Task prompt
Retype the lines below word for word.

###

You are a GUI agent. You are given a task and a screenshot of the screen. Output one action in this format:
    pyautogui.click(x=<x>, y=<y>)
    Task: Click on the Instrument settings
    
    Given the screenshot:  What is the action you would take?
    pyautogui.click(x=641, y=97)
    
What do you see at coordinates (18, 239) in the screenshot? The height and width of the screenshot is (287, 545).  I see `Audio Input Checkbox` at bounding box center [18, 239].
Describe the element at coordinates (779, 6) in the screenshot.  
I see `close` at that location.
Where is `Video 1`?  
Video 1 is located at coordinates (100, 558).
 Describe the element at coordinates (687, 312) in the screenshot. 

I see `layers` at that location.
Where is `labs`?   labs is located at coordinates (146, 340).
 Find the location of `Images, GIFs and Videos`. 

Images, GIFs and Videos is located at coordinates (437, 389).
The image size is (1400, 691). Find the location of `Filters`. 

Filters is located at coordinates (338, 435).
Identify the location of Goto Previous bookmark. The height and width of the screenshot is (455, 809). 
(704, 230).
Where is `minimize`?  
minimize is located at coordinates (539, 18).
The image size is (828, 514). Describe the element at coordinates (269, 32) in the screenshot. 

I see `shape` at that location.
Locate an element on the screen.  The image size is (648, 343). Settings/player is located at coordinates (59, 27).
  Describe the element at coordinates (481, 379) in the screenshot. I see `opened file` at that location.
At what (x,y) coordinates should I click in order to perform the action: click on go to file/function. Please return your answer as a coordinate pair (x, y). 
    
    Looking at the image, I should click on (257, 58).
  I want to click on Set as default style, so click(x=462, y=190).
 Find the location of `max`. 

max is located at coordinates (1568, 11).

###

Answer to this problem
You are a GUI agent. You are given a task and a screenshot of the screen. Output one action in this format:
    pyautogui.click(x=<x>, y=<y>)
    Task: Click on the Instrument settings
    
    Given the screenshot:  What is the action you would take?
    pyautogui.click(x=641, y=97)
    
What do you see at coordinates (18, 239) in the screenshot? The height and width of the screenshot is (287, 545).  I see `Audio Input Checkbox` at bounding box center [18, 239].
Describe the element at coordinates (779, 6) in the screenshot.  
I see `close` at that location.
Where is `Video 1`?  
Video 1 is located at coordinates (100, 558).
 Describe the element at coordinates (687, 312) in the screenshot. 

I see `layers` at that location.
Where is `labs`?   labs is located at coordinates (146, 340).
 Find the location of `Images, GIFs and Videos`. 

Images, GIFs and Videos is located at coordinates (437, 389).
The image size is (1400, 691). Find the location of `Filters`. 

Filters is located at coordinates (338, 435).
Identify the location of Goto Previous bookmark. The height and width of the screenshot is (455, 809). 
(704, 230).
Where is `minimize`?  
minimize is located at coordinates (539, 18).
The image size is (828, 514). Describe the element at coordinates (269, 32) in the screenshot. 

I see `shape` at that location.
Locate an element on the screen.  The image size is (648, 343). Settings/player is located at coordinates (59, 27).
  Describe the element at coordinates (481, 379) in the screenshot. I see `opened file` at that location.
At what (x,y) coordinates should I click in order to perform the action: click on go to file/function. Please return your answer as a coordinate pair (x, y). 
    
    Looking at the image, I should click on (257, 58).
  I want to click on Set as default style, so click(x=462, y=190).
 Find the location of `max`. 

max is located at coordinates (1568, 11).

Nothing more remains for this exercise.